Bugün bunun gerçekleştirilmesi için de her zamankinden daha fazla kadın örgütlülüğüne ihtiyaç vardır. Örgütsüz tek bir alan bırakmadan, tüm kadınları aynı amaç ve hedefler etrafında birleştirerek direnişi yükseltmek, İranlı kadınları erkek-devletin tüm baskı ve şiddetine karşı örgütlü bir düzeye taşıyacaktır
Kadının rengine ve sesine bürünen görkemli devrim, aslında erkek egemen sistemin sınırlarını zorlayan, hatta bu sınırları yerle yeksan eden büyük bir zihinsel dönüşüm devrimiydi. Doğu Kürdistan'da başlayan ve kısa bir sürede tüm İran'a yayılan kadın devrimi, aslında sistemin kadın ve topluma dayattıkları tüm klişeleşmiş söz ve dayatmalarına, kadın şahsında tüm topluma dayatılan cinsiyetçi kodlara karşı güçlü bir başkaldırı, ilk büyük mücadelenin başlangıcıydı. Bu ilk büyük başkaldırı 3 Eylül de Şilêr Resuli'nin ölümüyle alevlendi. Doğu Kürdistan’ın Merivan Kentinde yaşayan Resuli, İran istihbarat görevlisi olan Goran Kadıri’nin saldırısına karşı kendisini korumak için evinin ikinci katında atlayarak ağır yaralanır ve 8 Eylül 2022’de hayatını kaybeder. Şilêr’in ölümüyle beraber, başta kadınlar olmak üzere halk tüm Rojhilat kentlerinde kadına yönelik şiddeti ve devletinin tecavüzcüleri koruma politikalarını protesto etmek amacıyla sokaklara döküldü. Göstericiler kadına yönelik işlenen suçlarda yaşana sessizliğe son verilmesini isteyerek erkek-devlet sistemine karşı mücadele azmini ve kararlılığını göstermiş oldu. Ayrıca kadınlara yönelik sistematik şiddetin eril devlet zihniyetinin bir yansıması olduğunu haykıran kadınlar, geri adım atmayacaklarını ve devletin cinsiyetçi politikalarına karşı mücadeleye devam edeceklerinin mesajını her fırsatta haykırarak gösterdiler. İran ve Doğu Kürdistan’da kadınların mücadelesi büyüdükçe ve bir örgütlülüğe dönüştükçe, devletin baskıları da arttı.
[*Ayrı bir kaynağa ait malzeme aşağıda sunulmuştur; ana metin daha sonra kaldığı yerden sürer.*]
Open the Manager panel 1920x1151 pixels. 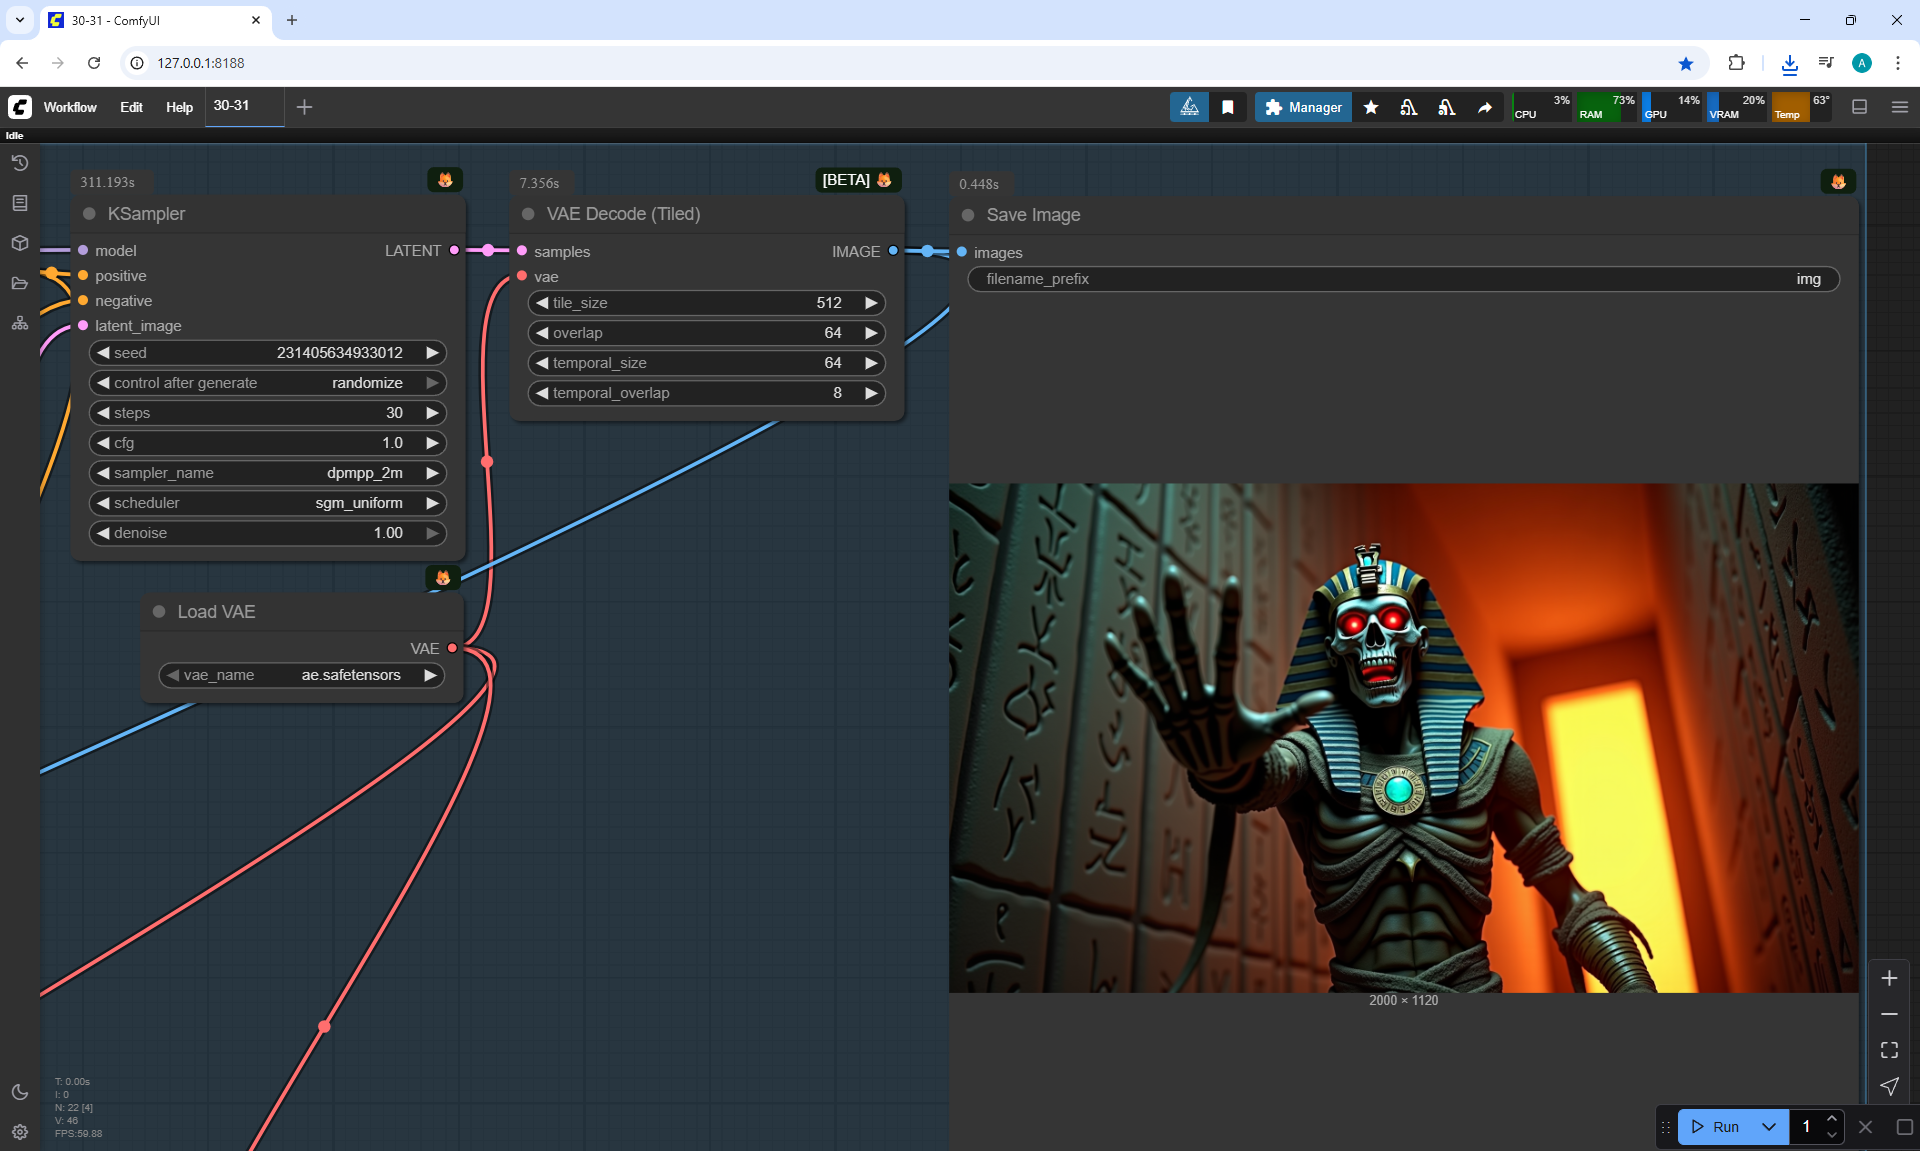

Gün geçtikçe artan erkek şiddetinin yanında, devlet şiddetinde de artış söz konusuydu. Çoğu zaman devletin uyguladığı politikalar ve yasalar erkek şiddetinin artmasına, bu da kadın toplum kırımına yol açmıştır. Yani kadınlar iş yerinde, sokakta ve hayatın her alanında erkek-iktidar tarafından taciz ediliyor, şiddete uğruyor, baskı altına alınıyor ve katlediliyorlardı. Şiler Resuli'nin olayında olduğu gibi birçok kadın katliamında erkeği koruyan yasalara rastlanmaktayız. Tıpkı kadın hakkındaki tüm hakları ailedeki erkeğe veren yasa gibi; bu da günlük aile içi şiddetten tutalım, bir çok kadın ölümüne yol açmaktadır. Bu nedenle 3 Eylül’de başlayan ve 16 Eylül’de, Jina Emîni’nin katledilmesiyle zirveye ulaşan kadın ayaklanmasını büyük toplumsal ve zihniyet dönüşümü devrimi olarak niteliyoruz.
Jin, jiyan, azadî
Bir kere kadın eksenli ve tüm toplumun ortak sesine dönüşmeyi başaran bir devrimdi. Bu devrim kıvılcımı tüm kıvılcımlardan farklıydı, kadın eksenli ve kadın rengi ile başlamış ve tüm ülke ve bölgeye yayılmıştı. Kadın öncülüğünde başladı ve çok kısa bir süre de tüm toplumu kapsayacak şekilde Doğu kürdistan ve İran kentlerine yayıldı. Bu kadın devrimi etrafında İran halklarını birleştiren en güçlü şey ise 'Jin, Jiyan, Azadi' şiarıydı. Çünkü bu bir şiardan öte, İran toplumunun kadına bakışını değiştiren, kadına yönelik şiddeti ve hak ihlallerini sorgulamaya zorlayan derin felsefeye sahip bir şiardı. Derin bir ruh ve onu besleyen ideolojiye sahipti. İran’da yaşayan tüm ezilen halkların ruhuna dokunan bir şiardı; bu nedenle ezilen, sömürgeleştirilen tüm sınıf, kadın, halk, kültür ve inançlara hitab ediyordu. Onların ruhlarına dokuna bilen, eylem dillerine dönüşen, umudu ve özgürlük iddialarını yeniden yeşeren bir şiardı.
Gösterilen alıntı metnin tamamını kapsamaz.